Do Some Research Areas Get an Easier Accept? The Quiet Biases Hiding in ICLR's Peer Review

Introduction
#

Peer review at top AI conferences is often treated as a largely field-neutral filter: strong work rises, weak work falls, and differences in outcomes across subareas primarily reflect differences in submission volume and quality. This is typically the case every year across all conferences (e.g., ICLR, NeurIPS, ICML, etc). Yet many researchers have informally suspected a strange bias when they receive their peer reviews recently. This post examines a deliberately narrow hypothesis:

💡 Hypothesis
Some research areas have systematically different odds of acceptance than other areas.

To probe this, I use publicly available peer-review metadata from a major AI conference series hosted on OpenReview. For each year, I collect submissions and decisions, extract review ratings and (where available) topical labels (e.g., “Primary Area” and author-provided keywords), and compute both global and area-specific acceptance rates. What I then have is a full dataset to probe this hypothesis across the years. I go into a full story-like data exploration and analysis in this post.
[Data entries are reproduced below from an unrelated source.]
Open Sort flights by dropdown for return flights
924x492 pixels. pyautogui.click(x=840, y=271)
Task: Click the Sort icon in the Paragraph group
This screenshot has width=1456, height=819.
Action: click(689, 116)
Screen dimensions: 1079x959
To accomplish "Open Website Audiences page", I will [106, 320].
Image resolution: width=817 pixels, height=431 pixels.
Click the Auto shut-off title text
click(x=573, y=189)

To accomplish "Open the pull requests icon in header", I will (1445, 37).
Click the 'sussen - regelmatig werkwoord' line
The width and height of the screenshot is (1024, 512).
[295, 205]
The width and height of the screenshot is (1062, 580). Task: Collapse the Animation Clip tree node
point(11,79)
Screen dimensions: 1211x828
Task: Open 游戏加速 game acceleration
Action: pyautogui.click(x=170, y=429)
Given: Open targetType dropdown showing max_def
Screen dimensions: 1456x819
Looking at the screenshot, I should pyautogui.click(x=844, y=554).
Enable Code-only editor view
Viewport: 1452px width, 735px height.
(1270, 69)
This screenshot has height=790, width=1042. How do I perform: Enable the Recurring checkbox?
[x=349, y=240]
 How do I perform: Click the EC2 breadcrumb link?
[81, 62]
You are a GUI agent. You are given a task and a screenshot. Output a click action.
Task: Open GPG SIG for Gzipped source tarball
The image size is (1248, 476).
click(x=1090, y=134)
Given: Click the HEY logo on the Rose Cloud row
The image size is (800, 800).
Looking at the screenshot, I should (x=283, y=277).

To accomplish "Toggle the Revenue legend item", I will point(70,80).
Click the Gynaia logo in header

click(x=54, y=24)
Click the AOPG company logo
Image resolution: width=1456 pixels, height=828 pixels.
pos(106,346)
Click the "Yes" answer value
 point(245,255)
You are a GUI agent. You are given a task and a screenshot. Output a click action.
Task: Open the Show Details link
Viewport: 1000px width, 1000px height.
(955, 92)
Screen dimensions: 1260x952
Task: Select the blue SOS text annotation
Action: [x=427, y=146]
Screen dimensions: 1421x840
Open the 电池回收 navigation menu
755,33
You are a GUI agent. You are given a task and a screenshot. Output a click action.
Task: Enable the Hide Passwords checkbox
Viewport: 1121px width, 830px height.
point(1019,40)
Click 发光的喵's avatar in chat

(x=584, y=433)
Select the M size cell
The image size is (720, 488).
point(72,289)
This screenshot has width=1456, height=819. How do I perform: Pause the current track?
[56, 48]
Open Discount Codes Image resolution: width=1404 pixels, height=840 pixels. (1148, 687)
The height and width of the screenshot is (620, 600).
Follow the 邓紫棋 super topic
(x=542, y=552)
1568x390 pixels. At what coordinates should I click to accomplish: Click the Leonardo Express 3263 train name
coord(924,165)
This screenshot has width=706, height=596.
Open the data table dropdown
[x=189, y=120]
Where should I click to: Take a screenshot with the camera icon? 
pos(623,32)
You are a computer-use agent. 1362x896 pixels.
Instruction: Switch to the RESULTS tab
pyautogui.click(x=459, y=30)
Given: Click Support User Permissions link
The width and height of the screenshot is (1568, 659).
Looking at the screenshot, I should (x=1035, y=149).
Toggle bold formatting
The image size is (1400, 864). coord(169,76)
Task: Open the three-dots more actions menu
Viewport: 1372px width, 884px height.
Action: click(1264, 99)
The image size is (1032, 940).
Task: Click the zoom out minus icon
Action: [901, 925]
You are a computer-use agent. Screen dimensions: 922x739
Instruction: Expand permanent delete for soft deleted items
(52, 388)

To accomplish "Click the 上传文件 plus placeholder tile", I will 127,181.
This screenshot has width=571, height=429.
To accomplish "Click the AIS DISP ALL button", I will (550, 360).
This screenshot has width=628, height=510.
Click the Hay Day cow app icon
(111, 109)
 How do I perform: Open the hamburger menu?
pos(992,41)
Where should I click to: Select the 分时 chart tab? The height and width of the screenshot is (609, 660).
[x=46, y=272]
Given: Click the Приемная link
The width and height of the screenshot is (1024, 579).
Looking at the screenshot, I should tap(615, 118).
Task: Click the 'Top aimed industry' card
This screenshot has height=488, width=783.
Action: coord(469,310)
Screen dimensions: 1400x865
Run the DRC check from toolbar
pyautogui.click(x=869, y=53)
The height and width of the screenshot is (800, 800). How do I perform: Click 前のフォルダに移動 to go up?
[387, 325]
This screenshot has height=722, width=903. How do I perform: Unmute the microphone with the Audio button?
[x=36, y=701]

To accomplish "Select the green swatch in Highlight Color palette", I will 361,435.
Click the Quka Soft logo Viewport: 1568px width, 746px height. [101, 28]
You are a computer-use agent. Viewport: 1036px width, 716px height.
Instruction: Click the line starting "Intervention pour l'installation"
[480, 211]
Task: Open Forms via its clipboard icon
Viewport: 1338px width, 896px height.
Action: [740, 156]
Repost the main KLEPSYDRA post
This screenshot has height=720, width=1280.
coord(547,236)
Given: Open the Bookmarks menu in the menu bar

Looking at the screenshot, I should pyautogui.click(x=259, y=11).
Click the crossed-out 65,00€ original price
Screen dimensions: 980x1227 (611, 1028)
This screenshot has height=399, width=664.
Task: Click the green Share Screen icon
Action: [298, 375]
If you want the short and sweet version, then you can skip to the Findings TL:DR section.

It must be stated before we dive into the findings; the goal of this blogpost is not to attribute intent or fault to any group. Instead, we use publicly available data to observe specific trends and patterns, thus, readers can draw their own conclusions about what they might imply.

Data
#

The analysis in this blogpost is based on publicly accessible peer-review metadata hosted on OpenReview, specifically from ICLR (International Conference on Learning Representations), covering 2018–2025. ICLR is a useful testbed for this question for a practical reason: it provides an unusually complete public record of the review process at scale-submissions, review texts, numerical ratings, and final decisions are generally accessible through a consistent platform and API.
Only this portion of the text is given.